Because Nick Rowland’s direction makes violence so ugly, and because Joe Murtagh writes the Devers family, who use Arm as a tool for violence, as irredeemable, we end up taking the most from sequences that break from the criminal aspects of the film, or brush against it in a different way.

There are two scenes part way through the picture that give us a glimpse of what life could be for Douglas and Ursula if things were different. In one, Douglas and Ursula eat hamburgers together and end up in easy conversation that gives a view into a happier past, and an impossible future.

Following on from this sequence, Arm takes Jack to the funfair but becomes frustrated when Jack gets scared of a toy rifle. Arm telling his distraught son to shut up is just as hard to watch as any of the violence in the film. Again, we’re seeing how this man, who has known nothing but fighting for so long, cannot make a better life for himself. Still, there’s a suggestion that despite failing to comfort his son, the simple act of trying is more than was ever done for Arm himself.

It’s in these snippets of what could have been that the film reaches its emotional highpoint. The mirroring of Jack and Douglas’ body language when they are angry set against the scenes featuring the horse sanctuary where father and son find some solace hit with an intensity that exceeds any of the bloodshed or beatings in the film.

Inevitably, Arm’s desire to make a better life for Jack and Ursula put him on a collision course with the Devers. It’s in these later sequences that Rowland gets to indulge, with varied success, in a Greatest Hits of the Thriller genre.

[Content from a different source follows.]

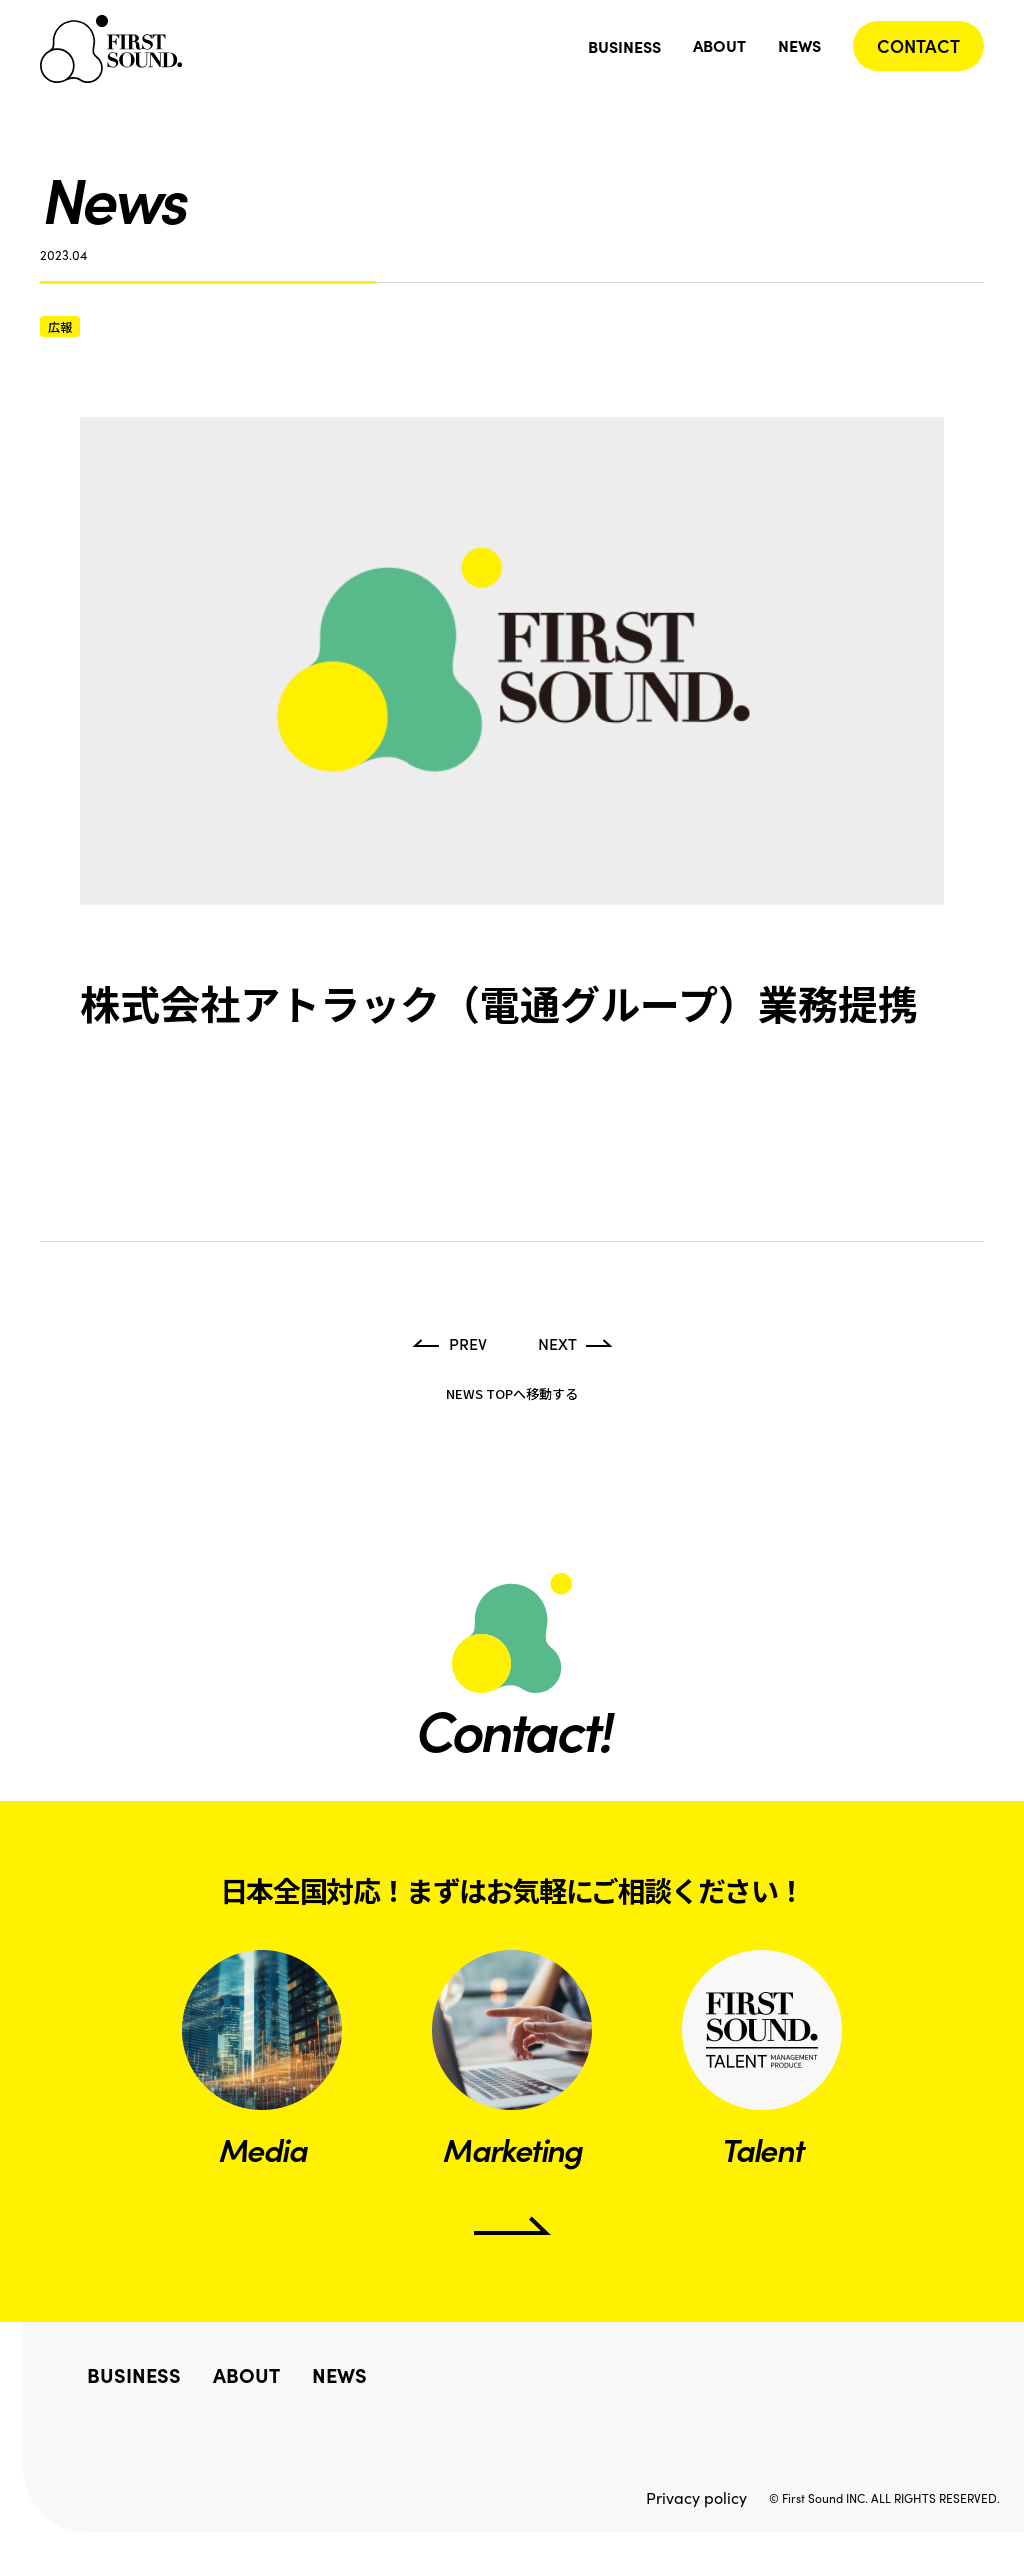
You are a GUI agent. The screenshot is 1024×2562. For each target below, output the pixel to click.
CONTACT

A thrilling car chase and a desperate burglary are the high points of this series. Dennehy’s performance as Paudi, as an unpredictable, half-cracked tough guy falls short of other characterisation in the film. His manner is too pantomime to really be threatening. When the film resorts to animal cruelty to justify his menace, it feels all too obvious a metaphor. The implication that Arm was an attack dog for the Devers works better than explicitly stating it.

Joe Murtagh understands genre, just as Colin Barrett did when he wrote the story from which the screenplay was adapted. “Clichés are cliché for a reason,” posits Dympna, and it’s true enough. There’s a reason that variations on characters like Douglas “Arm” Armstrong have endured and continue to populate films. There’s a desire to see things come good for these characters, who are not good people but are trying their damnedest to be better people.

Calm with Horses is on general release from 13 March.